#### [Trecho do documento]
O interesse e a regra: ensaios sobre o multilateralismo – FONSECA JR (RBPI)

FONSECA JUNIOR, Gelson. O interesse e a regra: ensaios sobre o multilateralismo. São Paulo: Paz e Terra, 2008. 362 p. ISBN 978-85-7753-072-

O conjunto de ensaios sobre o multilateralismo reunido pelo embaixador Gelson Fonseca Jr em “O interesse e a regra” revelam as preocupações do autor sobre o papel a ser cumprido pela Organização das Nações Unidas na ordem internacional do século XXI. O livro é dividido em um artigo central, inédito, escrito depois de o autor ter deixado suas funções na ONU, e outro cinco artigos escritos há mais tempo, já publicados, que dialogam com o texto principal na medida em que tratam de temas que muitas vezes se cruzam e se complementam.

#### [Linhas de dados]
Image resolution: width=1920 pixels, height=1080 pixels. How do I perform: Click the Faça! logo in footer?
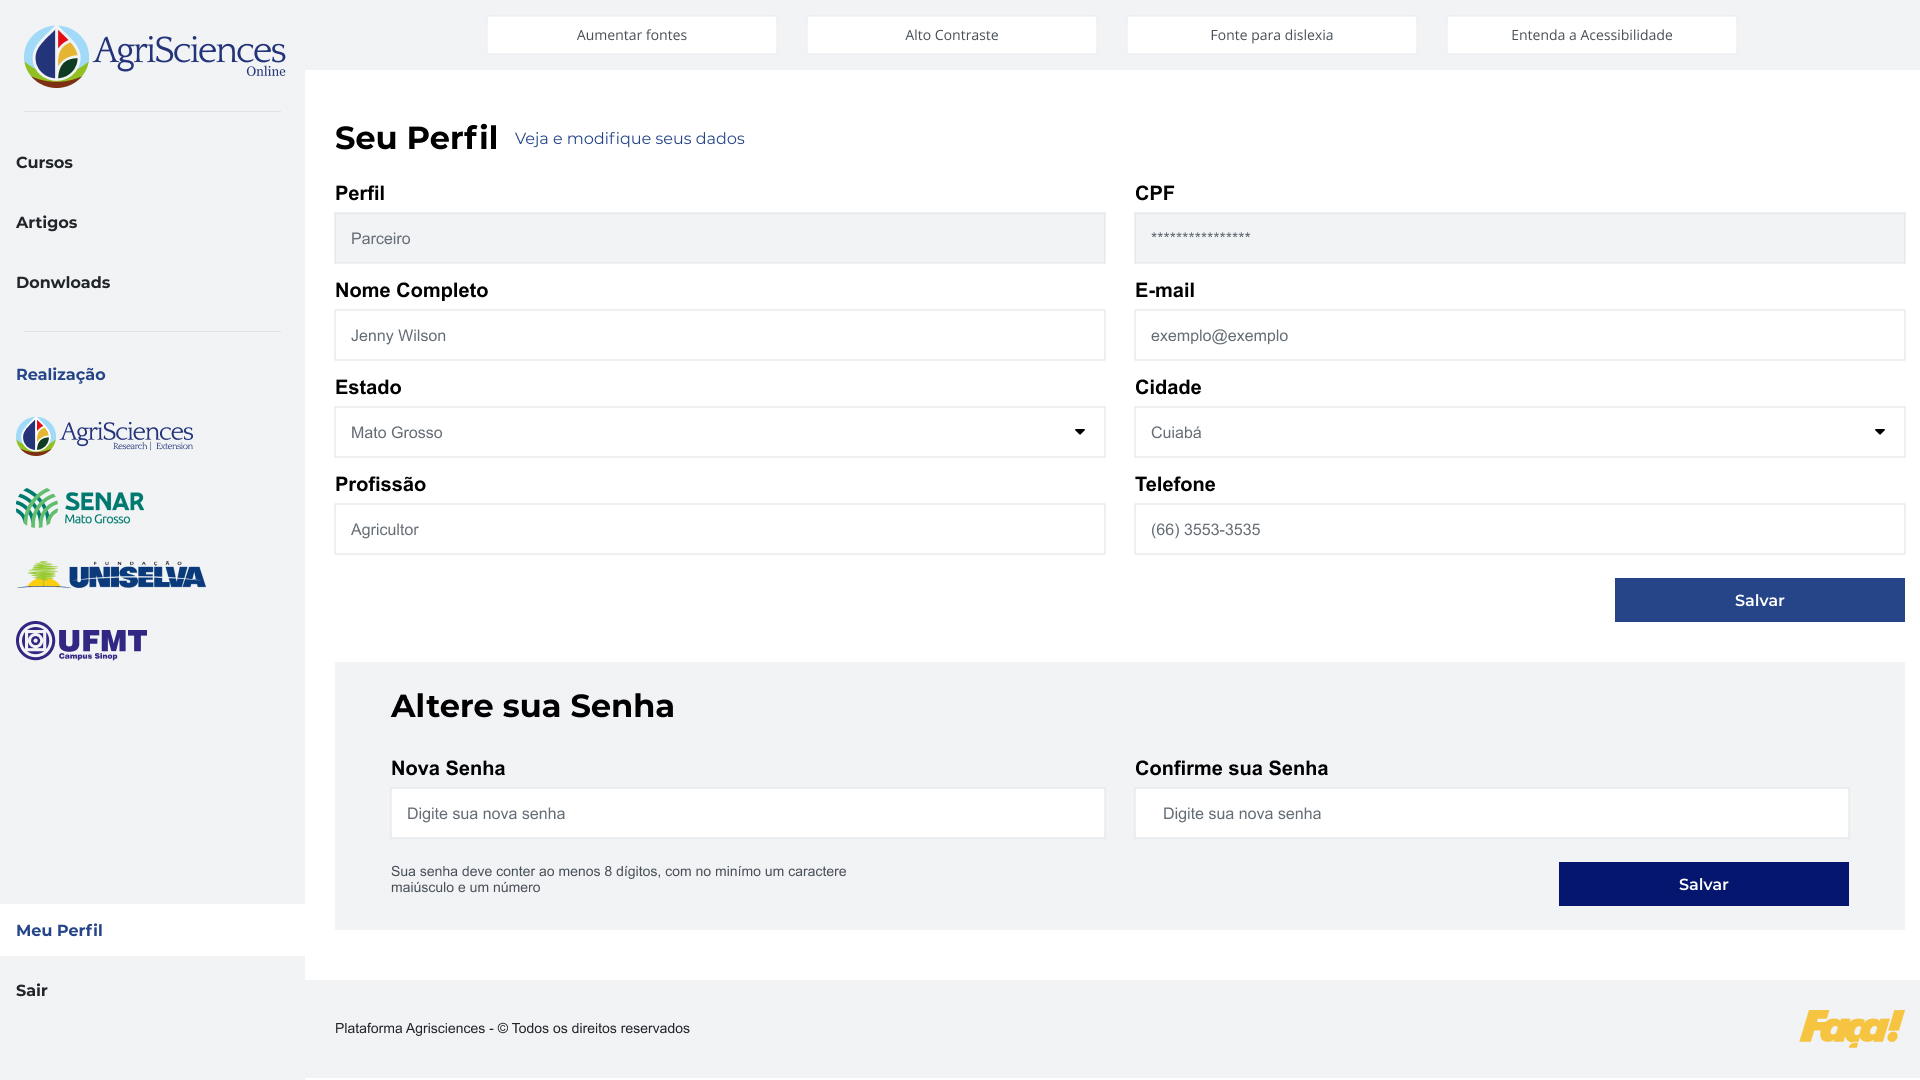pos(1850,1027)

#### [O que se pede]
1. De acordo com a resenha, em que momento o autor escreveu o artigo central do livro?
2. Liste todas as informações da referência bibliográfica que aparece na resenha, com exceção do ISBN.
3. Continue a resenha sobre o livro de ensaios a respeito do multilateralismo a partir do ponto em que ela termina.
Os dados provêm de uma fonte diferente da resenha.

#### [Respostas por tarefa]
1. Depois de ter deixado suas funções na ONU.

2.
- Autor: Gelson Fonseca Junior
- Título: O interesse e a regra: ensaios sobre o multilateralismo
- Local: São Paulo
- Editora: Paz e Terra
- Ano: 2008
- Número de páginas: 362

3.
O artigo central discute a importância da referência de legitimidade emanada das Nações Unidas na dinâmica de contraposição constante que existe entre os interesses particulares dos Estados nacionais e o conjunto de regras e normas construído na arena multilateral. A busca pela legitimidade das ações internacionais dos estados nacionais no palco global é que faria a mediação entre o particular e o universal, entre a vontade individual e a norma multilateral. No texto, rico em exemplos históricos, fruto da vasta experiência do autor enquanto diplomata e estudioso das relações internacionais, o autor esquiva-se de se referenciar exclusivamente a uma linha teórica para entender o fenômeno do multilateralismo onusiano. Embora parte do artigo seja dedicada a desenvolver as idéias de John Ruggie, perspectivas funcionalistas, construtivistas e realistas alternam-se ao longo do texto. Frente à complexidade e à diversidade dos temas analisados, essa escolha se converte em um trunfo do artigo.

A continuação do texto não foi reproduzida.